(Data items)
---

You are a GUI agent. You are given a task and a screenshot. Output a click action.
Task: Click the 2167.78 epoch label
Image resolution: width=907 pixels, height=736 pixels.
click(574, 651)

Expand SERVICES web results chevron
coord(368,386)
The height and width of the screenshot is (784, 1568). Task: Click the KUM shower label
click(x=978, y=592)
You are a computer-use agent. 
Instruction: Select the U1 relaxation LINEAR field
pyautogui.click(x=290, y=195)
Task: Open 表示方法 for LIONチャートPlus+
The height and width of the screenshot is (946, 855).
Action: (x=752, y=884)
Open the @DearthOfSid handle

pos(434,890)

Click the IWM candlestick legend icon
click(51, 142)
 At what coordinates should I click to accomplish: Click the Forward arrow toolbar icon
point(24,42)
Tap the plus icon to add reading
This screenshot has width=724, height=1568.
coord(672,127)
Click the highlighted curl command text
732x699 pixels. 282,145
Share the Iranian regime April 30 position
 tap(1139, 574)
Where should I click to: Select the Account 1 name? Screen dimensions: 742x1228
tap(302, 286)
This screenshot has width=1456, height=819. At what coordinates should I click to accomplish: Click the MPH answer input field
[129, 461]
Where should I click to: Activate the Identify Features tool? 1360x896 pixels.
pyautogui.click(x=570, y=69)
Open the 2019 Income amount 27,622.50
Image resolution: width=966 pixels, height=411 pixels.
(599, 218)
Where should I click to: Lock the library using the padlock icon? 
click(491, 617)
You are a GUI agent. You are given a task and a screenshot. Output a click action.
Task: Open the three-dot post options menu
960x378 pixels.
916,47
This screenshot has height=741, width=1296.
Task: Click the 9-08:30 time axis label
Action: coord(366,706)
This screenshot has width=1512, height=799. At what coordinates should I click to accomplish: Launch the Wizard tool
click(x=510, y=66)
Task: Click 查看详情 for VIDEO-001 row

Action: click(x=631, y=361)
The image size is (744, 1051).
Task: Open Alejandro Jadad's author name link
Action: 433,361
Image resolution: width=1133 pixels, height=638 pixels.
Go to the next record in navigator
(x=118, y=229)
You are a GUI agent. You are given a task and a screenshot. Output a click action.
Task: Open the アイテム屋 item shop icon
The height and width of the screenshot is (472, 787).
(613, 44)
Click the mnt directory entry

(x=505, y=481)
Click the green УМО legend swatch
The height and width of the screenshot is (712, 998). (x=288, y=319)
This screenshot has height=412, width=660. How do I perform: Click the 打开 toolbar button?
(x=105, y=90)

---

> **Work to be completed**:
To complete this exercise, set down every line above exactly once more.

> **Written solution**:
You are a GUI agent. You are given a task and a screenshot. Output a click action.
Task: Click the 2167.78 epoch label
Image resolution: width=907 pixels, height=736 pixels.
click(574, 651)

Expand SERVICES web results chevron
coord(368,386)
The height and width of the screenshot is (784, 1568). Task: Click the KUM shower label
click(x=978, y=592)
You are a computer-use agent. 
Instruction: Select the U1 relaxation LINEAR field
pyautogui.click(x=290, y=195)
Task: Open 表示方法 for LIONチャートPlus+
The height and width of the screenshot is (946, 855).
Action: (x=752, y=884)
Open the @DearthOfSid handle

pos(434,890)

Click the IWM candlestick legend icon
click(51, 142)
 At what coordinates should I click to accomplish: Click the Forward arrow toolbar icon
point(24,42)
Tap the plus icon to add reading
This screenshot has width=724, height=1568.
coord(672,127)
Click the highlighted curl command text
732x699 pixels. 282,145
Share the Iranian regime April 30 position
 tap(1139, 574)
Where should I click to: Select the Account 1 name? Screen dimensions: 742x1228
tap(302, 286)
This screenshot has width=1456, height=819. At what coordinates should I click to accomplish: Click the MPH answer input field
[129, 461]
Where should I click to: Activate the Identify Features tool? 1360x896 pixels.
pyautogui.click(x=570, y=69)
Open the 2019 Income amount 27,622.50
Image resolution: width=966 pixels, height=411 pixels.
(599, 218)
Where should I click to: Lock the library using the padlock icon? 
click(491, 617)
You are a GUI agent. You are given a task and a screenshot. Output a click action.
Task: Open the three-dot post options menu
960x378 pixels.
916,47
This screenshot has height=741, width=1296.
Task: Click the 9-08:30 time axis label
Action: coord(366,706)
This screenshot has width=1512, height=799. At what coordinates should I click to accomplish: Launch the Wizard tool
click(x=510, y=66)
Task: Click 查看详情 for VIDEO-001 row

Action: click(x=631, y=361)
The image size is (744, 1051).
Task: Open Alejandro Jadad's author name link
Action: 433,361
Image resolution: width=1133 pixels, height=638 pixels.
Go to the next record in navigator
(x=118, y=229)
You are a GUI agent. You are given a task and a screenshot. Output a click action.
Task: Open the アイテム屋 item shop icon
The height and width of the screenshot is (472, 787).
(613, 44)
Click the mnt directory entry

(x=505, y=481)
Click the green УМО legend swatch
The height and width of the screenshot is (712, 998). (x=288, y=319)
This screenshot has height=412, width=660. How do I perform: Click the 打开 toolbar button?
(x=105, y=90)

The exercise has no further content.